2007 anthology edited by Gardner Dozois

Best of the Best Volume 2: 20 Years of the Year's Best Short Science Fiction Novels (ISBN 978-0312363413) is a science fiction anthology edited by Gardner Dozois that was published in 2007. It is a special edition in The Year's Best Science Fiction series.

==Contents==

The book includes 13 novellas selected by Dozois from among prior annual editions of The Year's Best Science Fiction. Although it is billed as "20 years" of the year's best science fiction, it was actually edited after the 22nd edition of the series.
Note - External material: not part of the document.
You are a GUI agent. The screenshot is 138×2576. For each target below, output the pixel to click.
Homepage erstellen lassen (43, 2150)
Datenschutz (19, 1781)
It also includes a three-page preface by Dozois explaining that he set out to edit just one "Best of the Best" volume but found it impossible to do justice to such a task without adding a second volume, to focus on longer works that would have taken too much space away from the first "Best of the Best" installment. Out of 13 authors in the second volume, all but two (Pohl and Reynolds) were also included in the first volume. The stories are as follows.

- Robert Silverberg: "Sailing to Byzantium"
- Walter Jon Williams: "Surfacing"
- Joe Haldeman: "The Hemingway Hoax"
- James Patrick Kelly: "Mr. Boy"
- Nancy Kress: "Beggars In Spain"
- Michael Swanwick: "Griffin's Egg"
- Frederik Pohl: "Outnumbering The Dead"
- Ursula K. Le Guin: "Forgiveness Day"
- Maureen F. McHugh: "The Cost To Be Wise"
- Greg Egan: "Oceanic"
- Ian McDonald: "Tendeléo's Story"
- Ian R. MacLeod: "New Light On The Drake Equation"
- Alastair Reynolds: "Turquoise Days"

== Development history ==

=== Publication history ===
The book was published by St. Martin's Press on February 8, 2007.

== Reception ==
Kirkus Reviews published a positive review that described the stories as being high-quality.